> EXERCISE TASKS
**1)** Answer these questions from the Sikhism article:
(a) How many adherents does the Sikhism movement now have?
(b) Which guru started the community meal that ends every service?
(c) From which cities did Sikh teams come to help with cleanup after the Moore tornadoes?
**2)** Turn the paragraph of the Sikhism article that begins "India's notorious caste system" into a short bulleted list that keeps its main facts.
**3)** List every human person named in the Sikhism article, including the byline.

> SELECTED EXCERPT
BY: Shannon Cornman

In those days, the city had about 25 Sikhs and fewer than 10 families.

In May, the brand-new house of worship, called a gurdwara, opened its doors at 4525 N.W. 16th.

About 300 people attended its grand opening, but Sabi Singh, Interfaith Alliance of Oklahoma president, estimates the metro is now home to 35 to 40 Sikh families, and most meetings — held on the first and third Sunday of each month — now draw upward of 100 Sikhs.

The Sikhism movement, which now has more than 25 million adherents, began more than 500 years ago when Guru Nanak, the first of Sikhism’s 10 teachers, attempted to synthesize Islam and Hinduism in India. The goal was to establish the equality of all peoples and to say that both Allah and Brahma wanted humans to submit to God and serve one another.

“Sikhs do not have a priesthood or clergy,” Singh said. “We do not believe an intermediary between God and human beings is necessary.”

Guru Nanak did not like mere ritual, so he emphasized a religion in which only an individual’s actions can save that person. As such, Sikhs have tremendous respect for individual autonomy, including a prohibition against proselytizing.

“Sikhs do not tell other people, ‘This is the way to God,’” Singh said.

Worship services feature prayer and readings from their sacred scripture, the Guru Granth Sahib. The readings usually are sung because the entire 1,430-page text is in the form of poetry.

Every service concludes with a community meal, but not like the potluck dinners many Oklahomans experienced growing up.

“The meal was started by the second guru, Guru Angad, as a way of bringing people of all castes together,” Singh said.

India’s notorious caste system was even stronger in those days, and Guru Nanak, a social reformer in his own right, preached that all people are equal. In the rules of the caste system, if a person of a lesser caste entered a kitchen, that room was considered defiled. To illustrate the teaching of equality, Guru Angad invited all Sikhs to eat together as a way of destroying the power of the caste system.

As part of their commitment to service, Sikhs are involved in community projects, including feeding the homeless, offering medical care and sending teams for disaster relief. After the Moore tornadoes, teams of Sikhs from Seattle and Dallas converged on the metro to assist with cleanup.

> RECORDED INFORMATION
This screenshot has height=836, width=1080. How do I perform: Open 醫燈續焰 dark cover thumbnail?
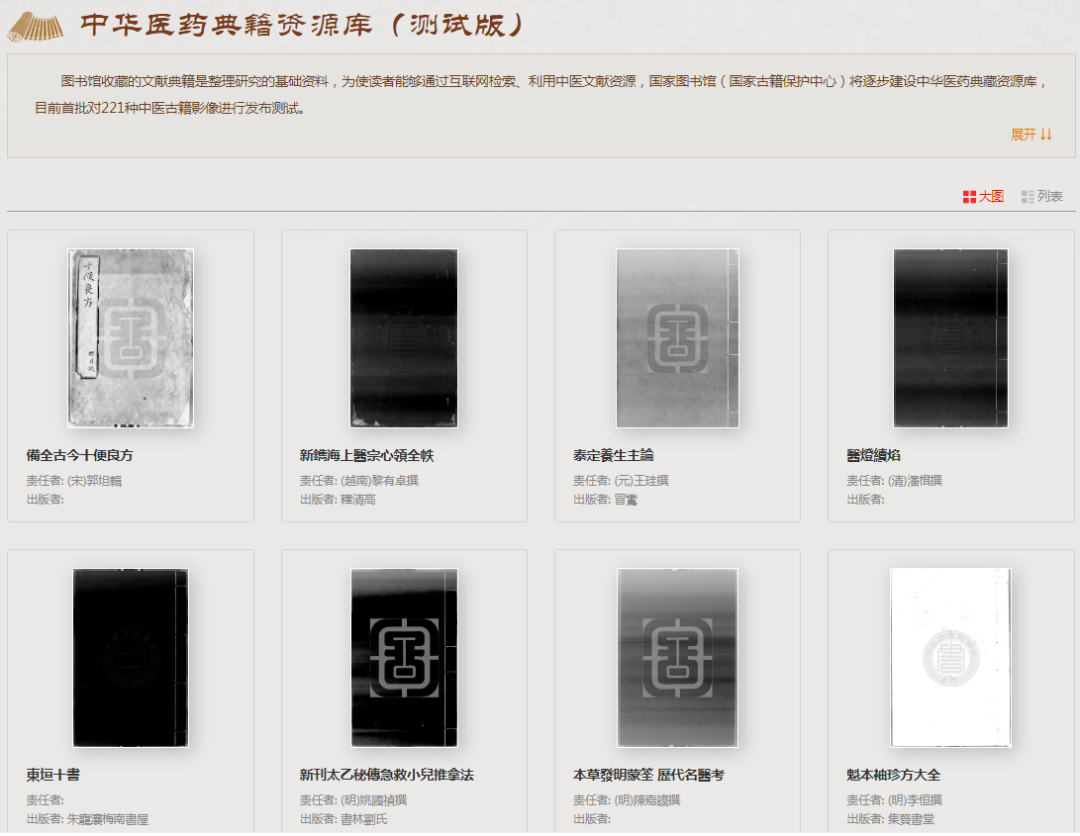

> ANSWER SET
**1)**
(a) More than 25 million.
(b) Guru Angad, the second guru.
(c) Seattle and Dallas.

**2)**
- India's caste system was even stronger then.
- Guru Nanak, a social reformer, preached that all people are equal.
- Under caste rules, a kitchen was considered defiled if a person of a lesser caste entered it.
- Guru Angad invited all Sikhs to eat together to illustrate equality and destroy the caste system's power.

**3)**
- Shannon Cornman
- Sabi Singh
- Guru Nanak
- Guru Angad